Depending on context, these cards may be called “prison pieces,” “hate cards/hatebears,” “sideboard cards,” or, in some circles, “stax cards” – after the ancient Smokestack-based deck which popularized “not letting the other person play” as a strategic archetype. I find it funny that Smokestack itself is not so much a lock card by the above definition, but rather a way to capitalize on the temporary paralysis that these sorts of cards create.
But it tends not to matter to people whether the card chewing away at their life and resources is Arcbound Ravager, Lantern of Insight or Chandra, Torch of Defiance. The unique vitriol is always saved for the cards that prevent desired game actions, and only aims at the “clock” cards when the two roles cross over, as is the case with Smokestack or Hullbreacher. And I think that pretty much gives away the reason lock cards aren’t treated as “just another answer” by the player base.
ALL ABOUT AGENCY
My most reliable heuristic for when Magic is the most fun for players is “meaningful choices per minute.” The more potential I have to affect the game state, and the more options I have on when and how to do it, the better! I find Arena and MTGO less enjoyable than other forms of Magic because of how the rules engine drags out the meaningless gaps between choices. I prefer interactive midrange decks over lightning-quick linear ones, because I enjoy finding different paths to victory in each match. I have to lean hard on the social aspect of the game to enjoy multiplayer Commander as much as I do 1v1, as my share of overall turns and the impact of my individual plays are diminished.
I don’t think it’s daring of me to assume most players share this close relationship between their opportunities to act and their enjoyment of a given game. And here’s where lock cards rub those players the wrong way!

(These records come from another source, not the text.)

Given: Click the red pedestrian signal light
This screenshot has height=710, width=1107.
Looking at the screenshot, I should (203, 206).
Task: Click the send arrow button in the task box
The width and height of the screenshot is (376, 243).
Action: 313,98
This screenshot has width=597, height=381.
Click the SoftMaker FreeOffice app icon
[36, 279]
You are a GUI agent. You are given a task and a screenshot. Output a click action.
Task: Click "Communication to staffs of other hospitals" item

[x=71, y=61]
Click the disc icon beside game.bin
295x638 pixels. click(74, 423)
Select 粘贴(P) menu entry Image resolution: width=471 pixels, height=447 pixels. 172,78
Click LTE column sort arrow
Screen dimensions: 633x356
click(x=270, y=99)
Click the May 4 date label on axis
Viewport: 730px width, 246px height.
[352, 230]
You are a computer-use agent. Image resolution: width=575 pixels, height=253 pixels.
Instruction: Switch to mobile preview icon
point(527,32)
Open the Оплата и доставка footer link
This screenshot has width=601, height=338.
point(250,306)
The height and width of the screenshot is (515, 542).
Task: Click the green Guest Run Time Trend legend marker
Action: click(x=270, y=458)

Sure, a normal removal spell or piece of countermagic might beat your card, but you already got to play it and see that line through to its conclusion. But when a lock piece shuts down your play preemptively, it does so before that choice can even become apparent, before that decision tree has the chance to entertain you with its possibilities. It also usually shuts down any future copies of the card you draw — and, in a worst-case scenario, limits your ability to dig deeper into your deck.
Now your game state has calcified around this one card, with no real actions or decisions available other than briefly checking if each draw step provides an answer to the lock. Lantern Control is the most severe example of the boredom and hopelessness a lock deck can force upon opponents, where even the hope of the draw step becomes a distant mirage.
THE GOOD SIDE OF LOCK CARDS?
The role of narrower “sideboard cards” such as Void Mirror seems more defensible than those like Ensnaring Bridge, which are common to dedicated lock decks. Sideboard lock cards usually won’t stop the opponent from drawing and playing most of their cards, and there’s plenty of interesting back-and-forth to be had trying to protect or remove them. But there are still cases where Leyline of the Void or Stony Silence turn off 75% of an opponent’s deck, or sometimes 100% before sideboards. It’s easy to argue that those players knew and accepted these risks when they decided to go all-in on dredging or artifacts. But what about when a new lock card puts players on notice, players who previously hadn’t prepared themselves for this sort of hard counter?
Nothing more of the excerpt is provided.